> [Ausgangstext]
━━━━━━

# taz.de -- Liebling der Massen: Es knirscht überall im Wirtschaftsgetriebe
       
       > Engpässe, Engpässe, Engpässe: Kaum auszuhalten sind die Zustände. Wenn
       > sogar im Rewe der Crémant ausverkauft ist, schnürt sich mir das Herz
       > zusammen.
       
 (IMG) Bild: Das waren noch glückliche Zeiten: gefüllte Regale im Supermarkt
       
       Ein Schock erwartet mich im Bioladen: Wo sonst immer der gute Crémant für
       15 Euro steht, klafft nur eine hässliche Leerstelle im Regal. Vorübergehend
       ist mein ganzer Lebensmut dahin – ich fühle mich wie ein Luftballon, aus
       dem auf einmal sämtliche Luft entwichen ist. Doch dann straffe ich mich.
       Woanders herrscht Krieg und Hunger. Wenn man sieht, mit wie viel Zähigkeit
       und Mut die Leute dort ihr Los ertragen, kann ich das auch versuchen.
       
       Also mache ich den Umweg von locker drei Minuten rüber zu dem großen Rewe,
       der ja ebenfalls ein paar passable Tröpfchen im Angebot hat, und nicht nur
       diesen pissigen 7-Euro-Crémant de la Loire, mit dem wir immer die
       Scheibenwischanlage befüllen, seit unsere Peers von der Jungen Union
       erzählt haben, dass das den Vogeldreck besser wegätzt als einfaches Wasser,
       zum Beispiel von Gerolsteiner oder Apollinaris.
       
       Da gibt es noch mindestens vier weitere ganz okaye Sorten zwischen 12 und
       17 oder 18 Euro, weiß nicht so genau, ist ja auch egal jetzt. Wenn du keine
       Plörre trinken willst, darfst du eh nicht auf den Cent schauen.

━━━━━━

> [Übungsdaten]
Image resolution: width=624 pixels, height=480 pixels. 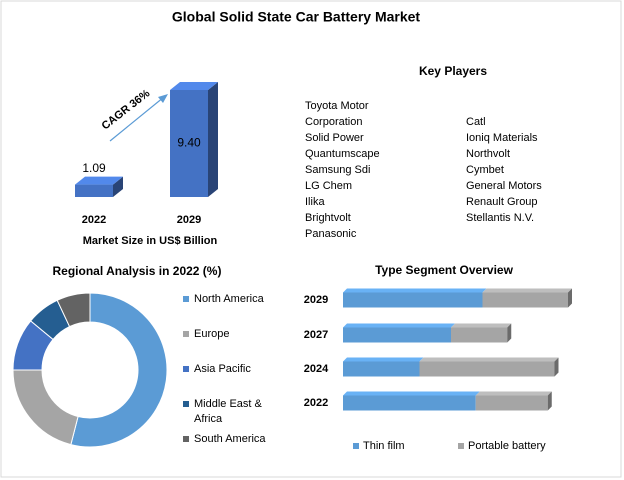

━━━━━━

> [Aufgabe 1]
Was kostet laut der Glosse über den ausverkauften Crémant der Crémant, der im Bioladen sonst im Regal steht?
> [Aufgabe 2]
Setze die Glosse über den ausverkauften Crémant nach ihrem letzten Satz fort.

> [Lösung 1]
15 Euro.

> [Lösung 2]
       
       Und dann haben die beide (!) Marken ebenfalls nicht. Das ist schon krass.
       Ist ja Montag, die Regale sind leer. Langsam ist die Kacke aber mal so
       richtig am Dampfen. Ich spüre, wie sich mir ganz komisch das Herz
       zusammenschnürt, das hat fast schon was von einer Panikattacke. Eine
       psychische Ausnahmesituation, die ich meinem ärgsten Feind nicht wünsche.
       Was soll ich denn jetzt tun? Soll ich zu den Jakobsmuscheln Wasser saufen?
       
       Nichts funktioniert mehr 
       
       Ich habe keine Ahnung, was da noch immer mit den Lieferketten los ist.
       Engpässe, Engpässe, Engpässe. Und mit dem neuen Carbon-Spoiler für unseren
       Porsche ist es genau dasselbe. In der Werkstatt sagen sie, der kommt
       einfach nicht, obwohl sie dreimal nachgehakt und dabei jedes Mal 100 Euro
       mit in die Mail reingelegt haben.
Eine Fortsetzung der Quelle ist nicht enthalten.